#### Consignes
- 1) Dans le texte sur Raoul Vaneigem, relevez toutes les langues dans lesquelles on trouve des versions de la chanson « La vie s'écoule, la vie s'enfuit ».
- 2) Recopiez sans rien changer le passage du texte sur Raoul Vaneigem qui va de « Cependant, me dis-je, Raoul » jusqu'à « moindre des choses. ».

#### Texte
********

Être intact de Dieu
Il y a quelques mois, j’avais proposé un article à la revue L’Athée, qui l’a publié dans sa « newsletter » (en français : sa « lettre de nouvelles »), c’était un papier intitulé : « Enquête sur un athée : Carlo Levi (Peintre et écrivain antifasciste) ». Je me proposais d’opérer une nouvelle fois de pareille manière et de mettre à la question Raoul Vaneigem, que je soupçonnais fort d’avoir des choses à dire sur le sujet.
Raoul Vaneigem ? Certains connaissent assez bien son Traité de savoir-vivre à l’usage des jeunes générations (1967), dont on n’a pas encore pris la mesure et qu’on avait repoussé dans les brumes où l’on croit encore pouvoir noyer les semences qui s’étaient lancées dans les airs en 1968.
Cependant, le Traité est, à mon sens, une des clés de l’interprétation de notre monde et d’une compréhension des choses qui aide à vivre. Pourtant, on ne le lit pas plus qu’il y a dix ou quarante ans et comme hier ou avant-hier, si ce n’est pas une faute, c’est une erreur.
Donc, une enquête, c’est dans l’air du temps. Ainsi, une enquête sur Carlo Levi se justifiait : Carlo était mort (en 1975) et ne pouvait plus écrire lui-même. Elle renvoyait aussi à d’autres interrogatoires pratiqués sur le dénommé Levi (et d’autres) par l’OVRA (Organizzazione di Vigilanza e Repressione dell’Antifascismo) dans les années suspectes.
Mais Raoul Vaneigem ? Je savais qu’il avait écrit mille propos à propos des Dieux et des religions. Il avait (notamment) établi et préfacé une édition de L’Art de ne croire en rien (2002) et un essai intitulé : De l’inhumanité de la religion (2000). J’avais de quoi faire. Je m’étais donc préparé à écrire la scénette où le témoin Vaneigem Raoul, né à Lessines, aurait répondu de Raoul Vaneigem, face aux Dieux et à leurs absences.
Cependant, me dis-je, Raoul est bien vivant ; par Dieu, il goûte encore aux bonheurs de la vie. Il serait bon de connaître son avis ; c’est la moindre des choses.
Je lui ai donc demandé son avis. Préférait-il une sorte d’interrogatoire ou dirait-il lui-même ? J’étais sûr de sa réponse.
Il a donc eu la gentillesse de me décharger de la tâche pénible de l’interrogatoire, qui aurait donné quelque chose comme : « Vaneigem, êtes-vous athée ? etc. »
Il a heureusement convenu de développer lui-même cet « Intact de Dieu ». La gageure lui plaisait. Quelques semaines, entrecoupées de mille autres choses, et son texte arrivait sur mon écran.
En plus, cadeau somptueux, Raoul Vaneigem joignait à son texte, une chanson et une photo.
Mais une chanson nécessite un texte qu’il faut pouvoir lire ; il serait donc aussi bien d’aller voir « La vie s’écoule, la vie s’enfuit » dans les Chansons contre la Guerre, où on trouve la chanson et des versions en italien, grec, espagnol, portugais, allemand, anglais.

********

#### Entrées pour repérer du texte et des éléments
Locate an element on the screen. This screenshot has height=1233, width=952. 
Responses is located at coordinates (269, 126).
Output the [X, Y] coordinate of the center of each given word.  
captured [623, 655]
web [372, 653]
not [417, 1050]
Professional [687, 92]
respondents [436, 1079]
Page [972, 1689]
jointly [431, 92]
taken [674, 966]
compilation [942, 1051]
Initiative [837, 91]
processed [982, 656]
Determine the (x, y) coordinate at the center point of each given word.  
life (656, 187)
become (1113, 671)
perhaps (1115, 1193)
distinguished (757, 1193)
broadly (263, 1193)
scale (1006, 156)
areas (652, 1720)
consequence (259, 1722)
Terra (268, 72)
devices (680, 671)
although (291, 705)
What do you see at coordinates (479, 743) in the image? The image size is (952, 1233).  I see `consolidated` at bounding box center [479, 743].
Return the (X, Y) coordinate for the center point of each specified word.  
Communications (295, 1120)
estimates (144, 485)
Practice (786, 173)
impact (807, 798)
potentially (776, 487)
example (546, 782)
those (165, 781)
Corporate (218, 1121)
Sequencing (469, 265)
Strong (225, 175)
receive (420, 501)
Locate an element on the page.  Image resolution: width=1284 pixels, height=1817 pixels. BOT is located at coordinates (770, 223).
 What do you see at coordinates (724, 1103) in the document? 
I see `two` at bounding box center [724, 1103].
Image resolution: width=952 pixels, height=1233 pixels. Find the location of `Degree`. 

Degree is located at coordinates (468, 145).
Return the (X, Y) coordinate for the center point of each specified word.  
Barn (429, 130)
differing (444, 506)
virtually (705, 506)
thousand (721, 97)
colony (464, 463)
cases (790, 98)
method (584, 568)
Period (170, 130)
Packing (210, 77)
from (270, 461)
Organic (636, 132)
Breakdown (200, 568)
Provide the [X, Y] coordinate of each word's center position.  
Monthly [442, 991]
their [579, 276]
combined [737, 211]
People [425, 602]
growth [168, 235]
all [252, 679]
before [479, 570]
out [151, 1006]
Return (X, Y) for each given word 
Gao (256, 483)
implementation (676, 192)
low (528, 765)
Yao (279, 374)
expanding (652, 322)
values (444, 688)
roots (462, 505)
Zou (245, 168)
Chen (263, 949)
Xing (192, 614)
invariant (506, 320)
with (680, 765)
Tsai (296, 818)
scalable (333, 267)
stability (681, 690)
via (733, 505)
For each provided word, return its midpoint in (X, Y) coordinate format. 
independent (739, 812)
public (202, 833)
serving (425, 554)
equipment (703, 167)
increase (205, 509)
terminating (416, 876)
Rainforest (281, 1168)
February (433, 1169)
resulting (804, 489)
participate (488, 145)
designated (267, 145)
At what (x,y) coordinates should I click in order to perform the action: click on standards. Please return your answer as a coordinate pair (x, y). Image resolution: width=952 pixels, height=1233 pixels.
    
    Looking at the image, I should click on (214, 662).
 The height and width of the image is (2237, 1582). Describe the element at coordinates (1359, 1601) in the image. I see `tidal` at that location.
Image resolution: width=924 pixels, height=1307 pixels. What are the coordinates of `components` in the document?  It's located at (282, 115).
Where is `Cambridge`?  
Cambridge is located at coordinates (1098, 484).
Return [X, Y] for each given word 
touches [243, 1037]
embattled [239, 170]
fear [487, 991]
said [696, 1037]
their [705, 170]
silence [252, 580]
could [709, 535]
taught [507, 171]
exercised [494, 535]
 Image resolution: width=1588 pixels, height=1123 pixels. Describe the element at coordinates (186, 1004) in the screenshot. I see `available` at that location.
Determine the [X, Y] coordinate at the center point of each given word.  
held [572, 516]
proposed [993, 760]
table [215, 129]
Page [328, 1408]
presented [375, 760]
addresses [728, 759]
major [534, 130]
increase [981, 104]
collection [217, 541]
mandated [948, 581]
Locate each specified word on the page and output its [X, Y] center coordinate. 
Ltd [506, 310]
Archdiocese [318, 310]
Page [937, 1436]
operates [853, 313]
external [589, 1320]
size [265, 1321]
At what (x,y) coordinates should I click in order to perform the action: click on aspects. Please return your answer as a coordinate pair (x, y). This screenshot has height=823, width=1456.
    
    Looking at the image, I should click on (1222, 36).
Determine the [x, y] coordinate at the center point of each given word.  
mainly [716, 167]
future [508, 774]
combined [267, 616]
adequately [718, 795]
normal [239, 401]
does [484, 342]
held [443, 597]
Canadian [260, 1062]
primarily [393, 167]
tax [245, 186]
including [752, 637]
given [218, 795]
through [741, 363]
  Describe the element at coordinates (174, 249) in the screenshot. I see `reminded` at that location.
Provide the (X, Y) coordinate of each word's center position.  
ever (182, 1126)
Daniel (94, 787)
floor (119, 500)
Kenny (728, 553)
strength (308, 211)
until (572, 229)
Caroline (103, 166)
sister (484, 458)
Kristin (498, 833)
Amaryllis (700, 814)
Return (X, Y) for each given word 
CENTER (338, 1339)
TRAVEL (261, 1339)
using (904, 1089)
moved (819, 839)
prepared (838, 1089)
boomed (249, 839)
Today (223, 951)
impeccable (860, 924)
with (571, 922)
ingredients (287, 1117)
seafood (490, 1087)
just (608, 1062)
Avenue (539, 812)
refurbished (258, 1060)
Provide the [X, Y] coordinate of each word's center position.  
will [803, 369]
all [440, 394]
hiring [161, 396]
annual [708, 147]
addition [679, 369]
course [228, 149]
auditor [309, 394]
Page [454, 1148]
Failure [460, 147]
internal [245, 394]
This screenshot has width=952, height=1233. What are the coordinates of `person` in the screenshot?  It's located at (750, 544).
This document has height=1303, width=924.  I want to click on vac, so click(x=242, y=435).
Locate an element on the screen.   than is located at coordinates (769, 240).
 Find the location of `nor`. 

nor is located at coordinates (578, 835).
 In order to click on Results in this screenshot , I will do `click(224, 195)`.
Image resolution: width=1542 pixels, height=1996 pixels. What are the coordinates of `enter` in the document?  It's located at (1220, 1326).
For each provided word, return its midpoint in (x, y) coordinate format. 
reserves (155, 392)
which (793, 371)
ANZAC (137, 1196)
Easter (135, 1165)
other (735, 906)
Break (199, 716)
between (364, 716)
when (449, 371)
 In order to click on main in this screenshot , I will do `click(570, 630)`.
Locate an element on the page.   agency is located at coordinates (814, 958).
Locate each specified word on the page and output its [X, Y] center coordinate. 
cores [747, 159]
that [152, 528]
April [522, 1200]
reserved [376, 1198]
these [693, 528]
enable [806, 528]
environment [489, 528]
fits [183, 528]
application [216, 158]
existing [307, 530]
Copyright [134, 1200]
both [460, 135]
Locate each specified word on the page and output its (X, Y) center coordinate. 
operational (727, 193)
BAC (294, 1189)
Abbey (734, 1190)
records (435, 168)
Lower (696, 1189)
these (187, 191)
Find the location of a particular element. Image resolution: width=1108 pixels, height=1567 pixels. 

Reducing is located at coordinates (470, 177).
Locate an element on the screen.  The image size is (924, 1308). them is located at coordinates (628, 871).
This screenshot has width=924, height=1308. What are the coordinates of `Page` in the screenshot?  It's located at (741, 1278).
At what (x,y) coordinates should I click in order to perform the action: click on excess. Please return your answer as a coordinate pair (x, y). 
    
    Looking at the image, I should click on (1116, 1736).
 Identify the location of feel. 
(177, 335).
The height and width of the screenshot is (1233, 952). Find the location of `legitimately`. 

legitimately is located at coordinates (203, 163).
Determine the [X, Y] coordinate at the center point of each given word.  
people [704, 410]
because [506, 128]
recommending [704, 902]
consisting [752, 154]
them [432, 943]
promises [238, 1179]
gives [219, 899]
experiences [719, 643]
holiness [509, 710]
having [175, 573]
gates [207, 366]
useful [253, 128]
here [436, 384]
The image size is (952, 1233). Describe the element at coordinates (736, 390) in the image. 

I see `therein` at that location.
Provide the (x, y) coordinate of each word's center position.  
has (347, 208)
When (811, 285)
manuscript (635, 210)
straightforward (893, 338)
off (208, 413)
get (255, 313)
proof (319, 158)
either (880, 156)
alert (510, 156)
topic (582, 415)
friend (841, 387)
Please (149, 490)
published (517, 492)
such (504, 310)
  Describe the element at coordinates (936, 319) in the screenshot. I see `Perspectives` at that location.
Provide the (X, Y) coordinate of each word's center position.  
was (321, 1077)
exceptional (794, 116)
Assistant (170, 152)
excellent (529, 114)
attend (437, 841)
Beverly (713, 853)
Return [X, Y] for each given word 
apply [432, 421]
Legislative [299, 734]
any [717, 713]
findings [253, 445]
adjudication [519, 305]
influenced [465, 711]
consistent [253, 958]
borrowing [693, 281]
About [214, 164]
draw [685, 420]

********

#### Corrigé
- 1) italien, grec, espagnol, portugais, allemand, anglais

- 2)
Cependant, me dis-je, Raoul est bien vivant ; par Dieu, il goûte encore aux bonheurs de la vie. Il serait bon de connaître son avis ; c’est la moindre des choses.